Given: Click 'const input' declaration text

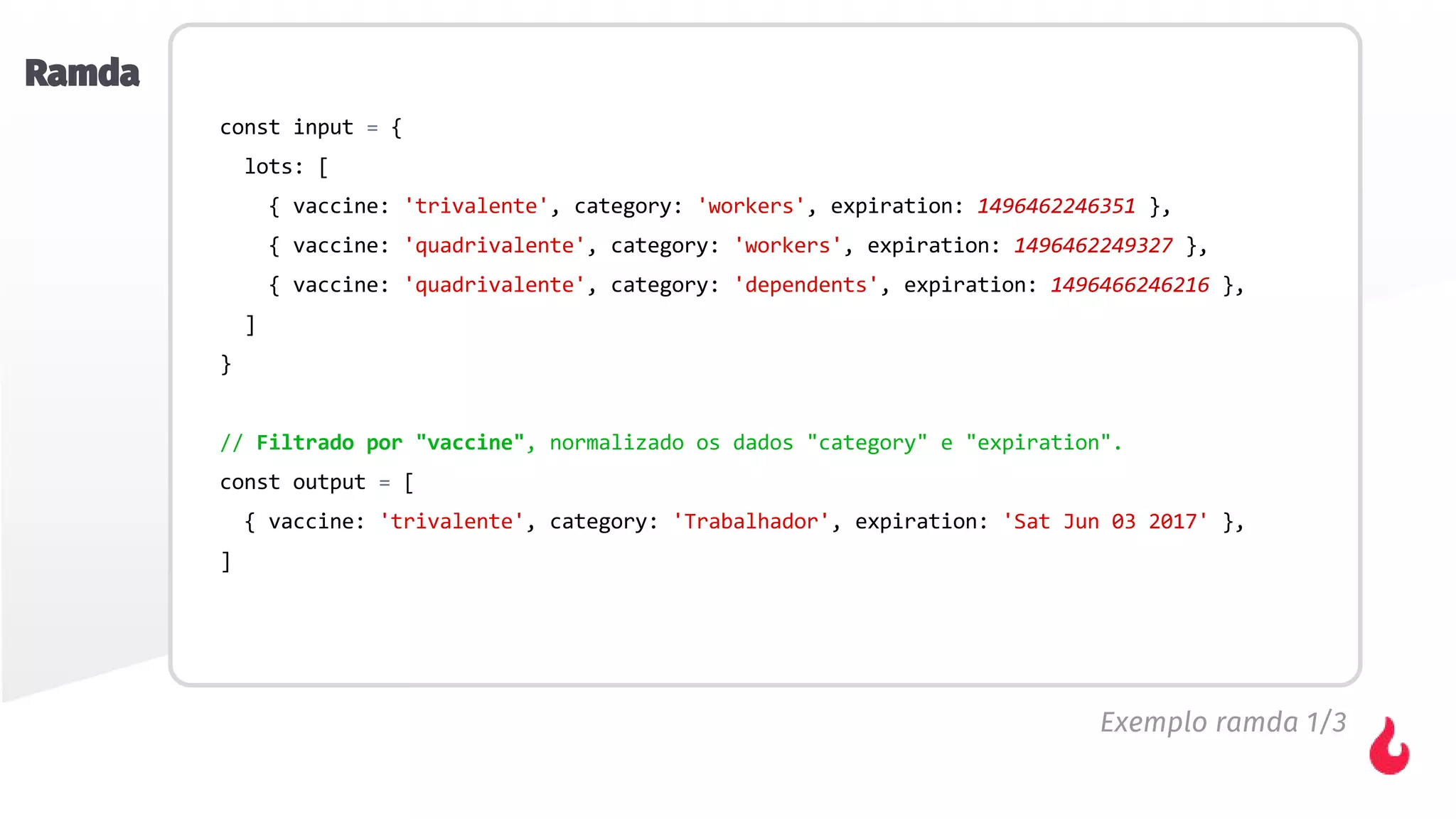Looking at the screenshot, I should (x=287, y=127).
........
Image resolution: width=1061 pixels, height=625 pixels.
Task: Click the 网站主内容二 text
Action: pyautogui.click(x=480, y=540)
........
Pull out each line of the listing that contains the string "text", treating uppercase and lowercase letters as different.

Given: Click 'const input' declaration text
Task: Click the 网站主内容二 text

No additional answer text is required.